Records from a data collection:
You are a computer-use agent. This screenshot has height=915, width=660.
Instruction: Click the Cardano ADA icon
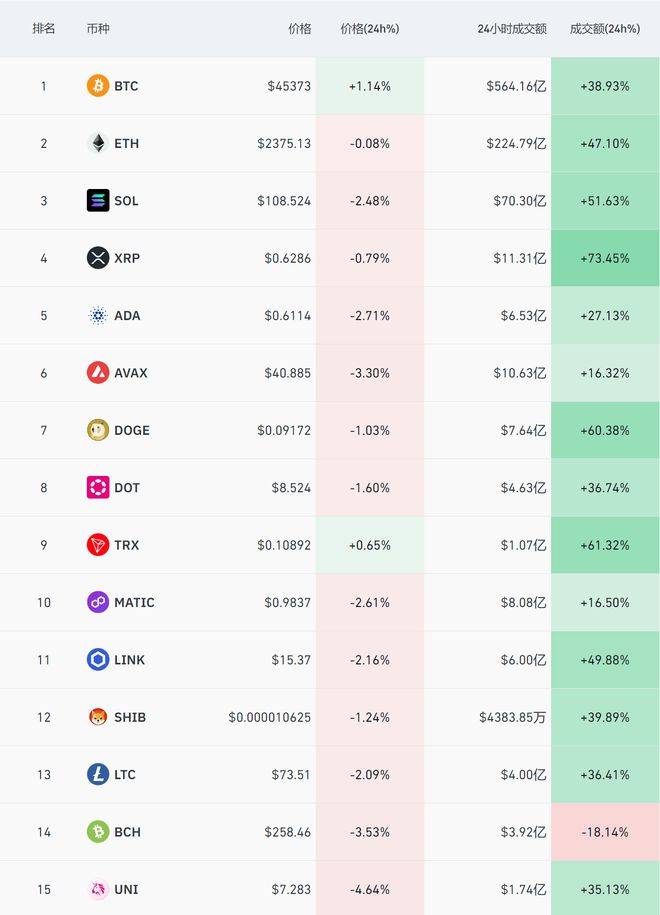pyautogui.click(x=98, y=316)
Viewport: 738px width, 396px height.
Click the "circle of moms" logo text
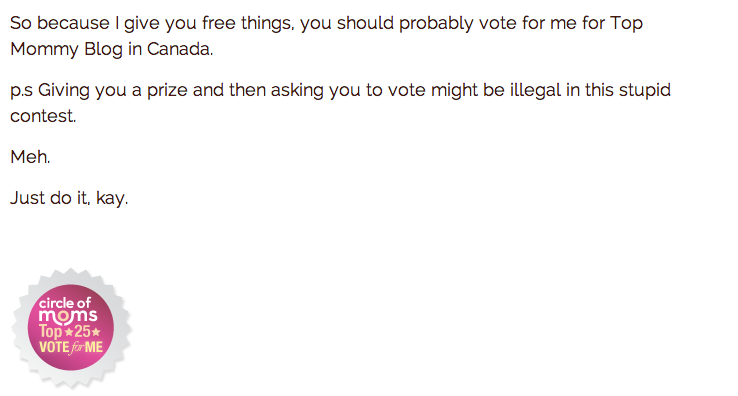(x=68, y=310)
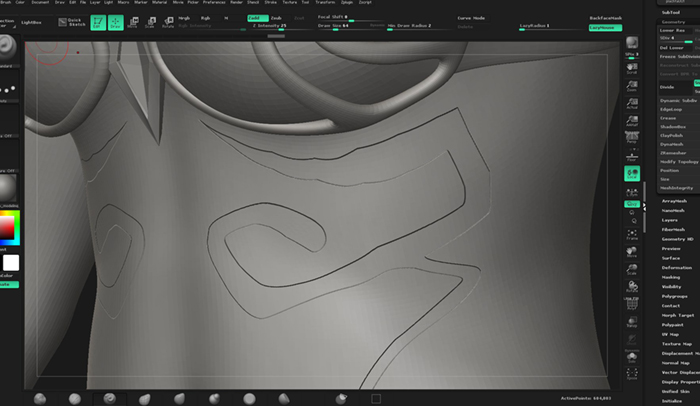Toggle the LazyMouse button
This screenshot has width=700, height=406.
[x=605, y=28]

▶ [Task directions] Pictures are to be omitted. The lines from the line holding "Viewport: 738px width, 396px height." through the closing line of the data above are to be set down exactly, and nothing more.

▶ [Your response]
Viewport: 738px width, 396px height.
Click the "circle of moms" logo text
(x=68, y=310)
Toggle the LazyMouse button
This screenshot has width=700, height=406.
[x=605, y=28]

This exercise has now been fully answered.